New Theory Resolves the Non-Monotonic Temperature Response of Biogeochemical Reaction Rates
With increasing temperature, biogeochemical reaction rates are often observed to first increase, then plateau, and finally drop to zero. Various empirical functions and mechanistic models have been developed to represent this fundamental process. Based on first principles, we developed a chemical kinetics theory that not only succeeded at capturing this nonmonotonic relationship between temperature and biochemical reaction rates but also revealed that the apparent optimal temperature where biochemical reaction rates peak is a function of substrate type and availability.
Our theory predicts that (1) the reversible transition between active and inactive enzyme conformation states leads to the non-monotonic temperature response of biochemical rates; (2) the substrate affinity parameter has an Arrhenius-type temperature dependence; (3) for a given biochemical reaction, increasing substrate availability shifts the apparent optimal temperature to higher values; and (4) an organism’s optimal temperature shifts with changing substrate types. This study also developed a framework to upscale temperature sensitivity from a single biochemical reaction to a whole organism or population.

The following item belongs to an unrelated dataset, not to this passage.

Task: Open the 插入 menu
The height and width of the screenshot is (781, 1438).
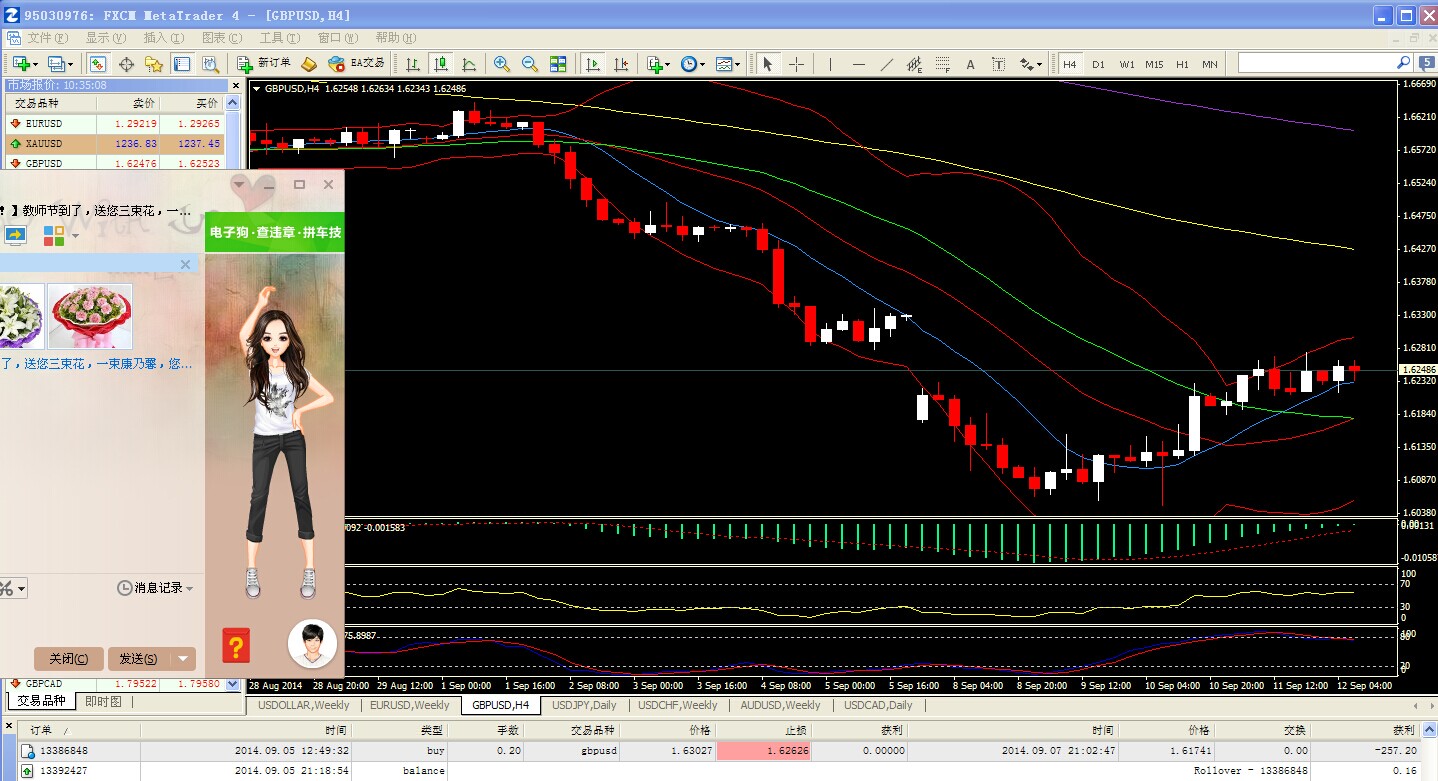Action: pos(162,38)
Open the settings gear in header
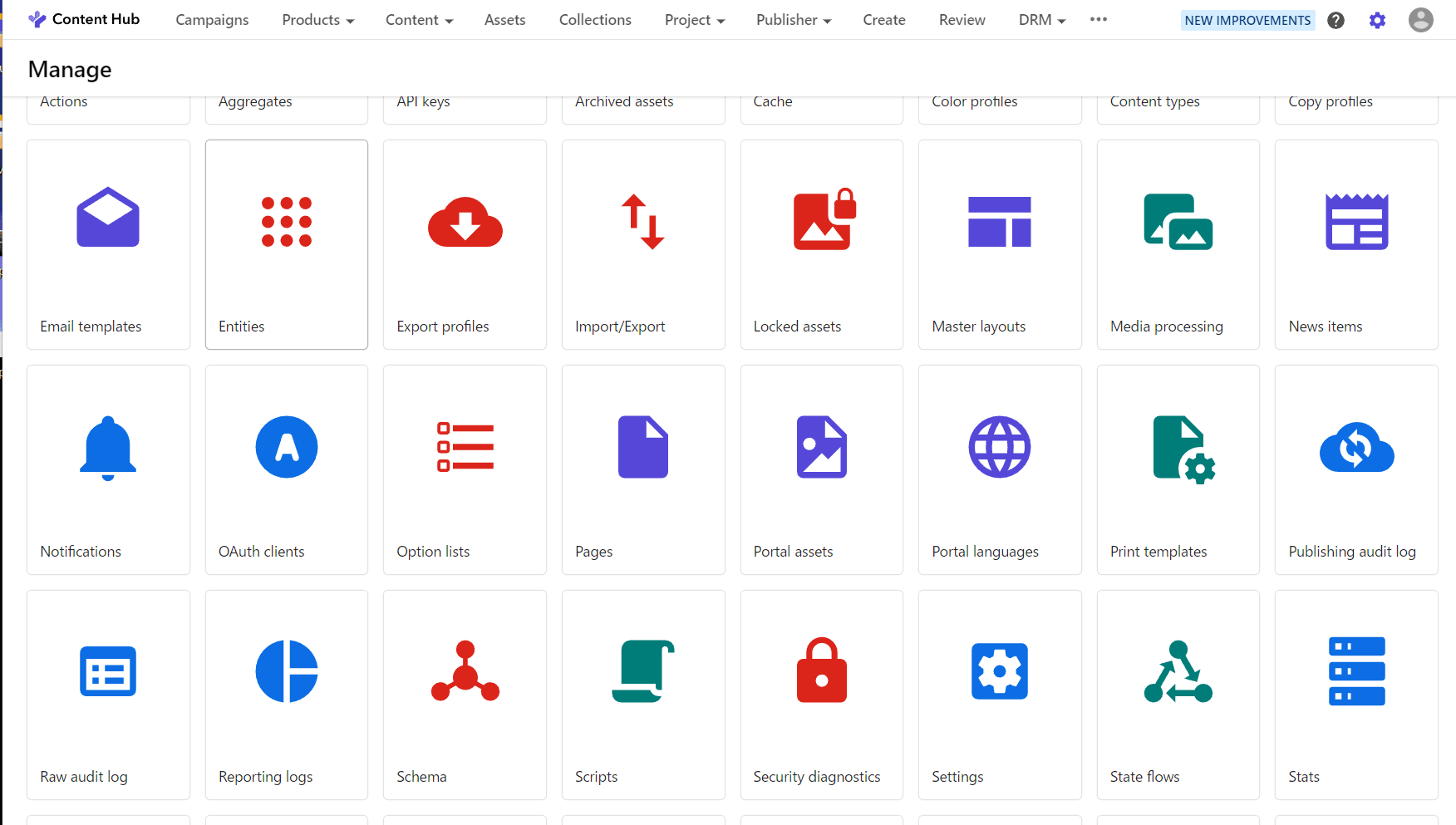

How biogeochemical reaction rates respond to temperature changes is critical for biogeochemical modeling. Many current empirical functions and mechanistical models have been proposed to represent these temperature sensitivities. By combining the law of mass action, von Smoluchowski's diffusion-limited chemical reaction theory, and Eyring’s transition state theory, we here developed a chemical kinetics theory to describe how the rates of an enzymatic reaction respond non-monotonically to temperature. The theory reveals that (1) the reversible transition between active and inactive enzyme conformation states leads to a non-monotonic temperature response of biochemical rates; (2) the substrate affinity parameter follows an Arrhenius-type temperature dependence; (3) high substrate availability will shift the apparent optimal temperature towards higher values; and (4) shifts of substrate type will also shift the apparent optimal temperature. We expect that wider application of this theory will lead to improved modeling of how biogeochemical rates respond to changes in temperature, including microbial adaptation and acclimation under climate warming.